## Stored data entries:
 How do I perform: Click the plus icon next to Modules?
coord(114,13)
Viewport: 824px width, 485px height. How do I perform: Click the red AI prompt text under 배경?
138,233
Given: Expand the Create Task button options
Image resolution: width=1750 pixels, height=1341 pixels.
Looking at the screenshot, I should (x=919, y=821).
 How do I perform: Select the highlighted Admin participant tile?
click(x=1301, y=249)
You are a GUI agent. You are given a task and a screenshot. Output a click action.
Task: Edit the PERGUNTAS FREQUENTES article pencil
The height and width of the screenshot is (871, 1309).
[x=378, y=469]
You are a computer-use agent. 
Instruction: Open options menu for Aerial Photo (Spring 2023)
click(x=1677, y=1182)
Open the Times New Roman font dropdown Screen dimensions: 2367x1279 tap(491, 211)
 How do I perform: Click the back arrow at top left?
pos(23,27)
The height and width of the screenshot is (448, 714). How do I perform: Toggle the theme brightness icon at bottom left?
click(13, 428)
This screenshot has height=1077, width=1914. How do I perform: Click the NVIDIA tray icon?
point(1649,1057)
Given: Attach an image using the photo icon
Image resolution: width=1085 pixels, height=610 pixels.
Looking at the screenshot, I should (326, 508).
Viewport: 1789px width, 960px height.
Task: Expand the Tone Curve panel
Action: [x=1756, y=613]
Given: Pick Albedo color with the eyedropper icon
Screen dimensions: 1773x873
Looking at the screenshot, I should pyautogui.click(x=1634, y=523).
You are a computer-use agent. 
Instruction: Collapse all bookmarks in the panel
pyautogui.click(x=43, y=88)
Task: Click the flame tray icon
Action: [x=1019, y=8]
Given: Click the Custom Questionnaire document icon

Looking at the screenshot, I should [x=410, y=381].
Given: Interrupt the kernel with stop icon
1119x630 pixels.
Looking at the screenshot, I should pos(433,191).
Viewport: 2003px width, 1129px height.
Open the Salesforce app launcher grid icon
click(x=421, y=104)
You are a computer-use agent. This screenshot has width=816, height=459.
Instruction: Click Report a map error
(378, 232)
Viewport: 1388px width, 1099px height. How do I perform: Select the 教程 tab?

## ACTION ITEM:
Word for word, copy out the records.

## ANSWER TO THIS TASK:
 How do I perform: Click the plus icon next to Modules?
coord(114,13)
Viewport: 824px width, 485px height. How do I perform: Click the red AI prompt text under 배경?
138,233
Given: Expand the Create Task button options
Image resolution: width=1750 pixels, height=1341 pixels.
Looking at the screenshot, I should (x=919, y=821).
 How do I perform: Select the highlighted Admin participant tile?
click(x=1301, y=249)
You are a GUI agent. You are given a task and a screenshot. Output a click action.
Task: Edit the PERGUNTAS FREQUENTES article pencil
The height and width of the screenshot is (871, 1309).
[x=378, y=469]
You are a computer-use agent. 
Instruction: Open options menu for Aerial Photo (Spring 2023)
click(x=1677, y=1182)
Open the Times New Roman font dropdown Screen dimensions: 2367x1279 tap(491, 211)
 How do I perform: Click the back arrow at top left?
pos(23,27)
The height and width of the screenshot is (448, 714). How do I perform: Toggle the theme brightness icon at bottom left?
click(13, 428)
This screenshot has height=1077, width=1914. How do I perform: Click the NVIDIA tray icon?
point(1649,1057)
Given: Attach an image using the photo icon
Image resolution: width=1085 pixels, height=610 pixels.
Looking at the screenshot, I should (326, 508).
Viewport: 1789px width, 960px height.
Task: Expand the Tone Curve panel
Action: [x=1756, y=613]
Given: Pick Albedo color with the eyedropper icon
Screen dimensions: 1773x873
Looking at the screenshot, I should pyautogui.click(x=1634, y=523).
You are a computer-use agent. 
Instruction: Collapse all bookmarks in the panel
pyautogui.click(x=43, y=88)
Task: Click the flame tray icon
Action: [x=1019, y=8]
Given: Click the Custom Questionnaire document icon

Looking at the screenshot, I should [x=410, y=381].
Given: Interrupt the kernel with stop icon
1119x630 pixels.
Looking at the screenshot, I should pos(433,191).
Viewport: 2003px width, 1129px height.
Open the Salesforce app launcher grid icon
click(x=421, y=104)
You are a computer-use agent. This screenshot has width=816, height=459.
Instruction: Click Report a map error
(378, 232)
Viewport: 1388px width, 1099px height. How do I perform: Select the 教程 tab?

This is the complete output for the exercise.